The charity said the number of billionaires rose to more than 3,000 last year, while their collective fortunes jumped by 16%, or $2.5 trillion. Since 2020, billionaire wealth has surged by 81%, a period Oxfam described as “a good decade for billionaires.”
By contrast, progress on reducing poverty has stalled, with global poverty levels “broadly where they were in 2019,” the report said.
Oxfam argued that extreme wealth is increasingly being converted into political and media power. It cited Elon Musk’s role in the US administration at the start of 2025, Jeff Bezos’s ownership of The Washington Post, and French billionaire Vincent Bollore’s control of broadcaster CNews as examples of how media influence is concentrated among the ultra-rich.
“The outsized influence that the super-rich have over our politicians, economies and media has deepened inequality and led us far off track on tackling poverty,” said Oxfam Executive Director Amitabh Behar in the report, titled Resisting the Rule of the Rich: Protecting Freedom from Billionaire Power.
The findings were released ahead of the annual World Economic Forum meeting in Davos, where around 65 heads of state and 850 chief executives are expected to gather this week. US President Donald Trump is scheduled to address delegates on Wednesday.
Oxfam has published inequality reports to coincide with the Davos meeting every year since 2014. Last year, it warned that the world could see at least five trillionaires within a decade unless global tax systems are overhauled.

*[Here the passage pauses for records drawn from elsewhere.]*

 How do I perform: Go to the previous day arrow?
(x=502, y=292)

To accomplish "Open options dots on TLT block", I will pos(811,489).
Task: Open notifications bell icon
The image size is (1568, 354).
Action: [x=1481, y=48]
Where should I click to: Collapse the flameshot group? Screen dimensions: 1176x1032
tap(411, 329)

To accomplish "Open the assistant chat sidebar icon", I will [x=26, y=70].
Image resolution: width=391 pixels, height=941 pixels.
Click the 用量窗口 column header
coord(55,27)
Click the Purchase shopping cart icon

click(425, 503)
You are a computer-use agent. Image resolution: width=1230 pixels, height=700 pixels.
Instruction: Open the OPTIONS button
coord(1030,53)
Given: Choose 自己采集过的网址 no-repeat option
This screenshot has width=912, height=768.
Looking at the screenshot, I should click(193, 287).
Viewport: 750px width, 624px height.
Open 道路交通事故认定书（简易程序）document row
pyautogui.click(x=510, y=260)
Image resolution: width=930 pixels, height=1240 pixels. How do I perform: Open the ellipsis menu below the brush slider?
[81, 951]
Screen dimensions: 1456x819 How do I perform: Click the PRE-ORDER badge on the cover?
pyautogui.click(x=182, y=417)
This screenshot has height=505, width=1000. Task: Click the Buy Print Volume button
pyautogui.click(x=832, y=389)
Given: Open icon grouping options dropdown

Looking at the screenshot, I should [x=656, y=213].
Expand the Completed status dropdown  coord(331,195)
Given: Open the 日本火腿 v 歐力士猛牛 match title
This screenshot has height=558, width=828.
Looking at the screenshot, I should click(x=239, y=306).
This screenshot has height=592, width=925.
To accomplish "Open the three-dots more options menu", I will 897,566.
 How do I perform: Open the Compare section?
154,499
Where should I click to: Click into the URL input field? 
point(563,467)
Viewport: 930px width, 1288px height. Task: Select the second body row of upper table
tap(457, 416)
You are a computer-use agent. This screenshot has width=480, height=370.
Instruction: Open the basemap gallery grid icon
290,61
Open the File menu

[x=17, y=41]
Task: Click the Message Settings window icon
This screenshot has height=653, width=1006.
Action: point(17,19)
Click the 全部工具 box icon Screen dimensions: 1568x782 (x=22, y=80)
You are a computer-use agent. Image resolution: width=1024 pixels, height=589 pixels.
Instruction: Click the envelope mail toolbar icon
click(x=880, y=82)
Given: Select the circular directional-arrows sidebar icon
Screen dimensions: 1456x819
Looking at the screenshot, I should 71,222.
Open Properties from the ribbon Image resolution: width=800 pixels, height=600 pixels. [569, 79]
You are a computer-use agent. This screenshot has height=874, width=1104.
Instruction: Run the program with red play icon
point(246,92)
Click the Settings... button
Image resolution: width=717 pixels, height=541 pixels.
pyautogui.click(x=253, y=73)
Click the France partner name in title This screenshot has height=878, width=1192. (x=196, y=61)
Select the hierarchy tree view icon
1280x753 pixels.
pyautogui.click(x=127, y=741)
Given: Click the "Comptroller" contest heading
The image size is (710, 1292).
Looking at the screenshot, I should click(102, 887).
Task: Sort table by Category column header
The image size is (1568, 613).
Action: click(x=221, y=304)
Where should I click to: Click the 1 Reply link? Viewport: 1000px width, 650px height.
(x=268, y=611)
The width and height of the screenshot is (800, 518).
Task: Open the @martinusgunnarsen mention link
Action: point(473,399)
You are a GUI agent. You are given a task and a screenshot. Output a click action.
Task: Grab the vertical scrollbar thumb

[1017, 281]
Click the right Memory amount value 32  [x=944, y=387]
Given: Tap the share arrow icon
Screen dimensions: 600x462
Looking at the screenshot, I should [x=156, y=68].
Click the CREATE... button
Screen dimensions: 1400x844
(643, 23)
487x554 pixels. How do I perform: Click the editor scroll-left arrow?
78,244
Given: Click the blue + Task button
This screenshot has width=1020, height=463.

“The widening gap between the rich and the rest is creating a political deficit that is highly dangerous and unsustainable,” Behar said, accusing governments of making policy choices that protect elite wealth while suppressing public anger over rising living costs.
In the United States, Oxfam noted that Trump’s 2025 tax legislation introduced new breaks for high earners, boosting incomes for those earning more than $1 million by about 3%. At the same time, most Americans can no longer afford what researchers define as a “minimal quality of life,” while around 10% of the population lived in poverty in 2024, according to official data.
The charity urged governments to adopt national inequality-reduction plans, tax extreme wealth, strengthen safeguards separating money from politics and reinforce protections for freedom of expression.
Oxfam linked rising inequality to growing social unrest, noting that more than 140 significant anti-government protests took place in 68 countries last year and were “typically met with violence.” It added that cuts in foreign aid by wealthy nations — including the closure of USAID — could result in an additional 14 million deaths worldwide by 2030.
“Being economically poor creates hunger. Being politically poor creates anger,” Behar said.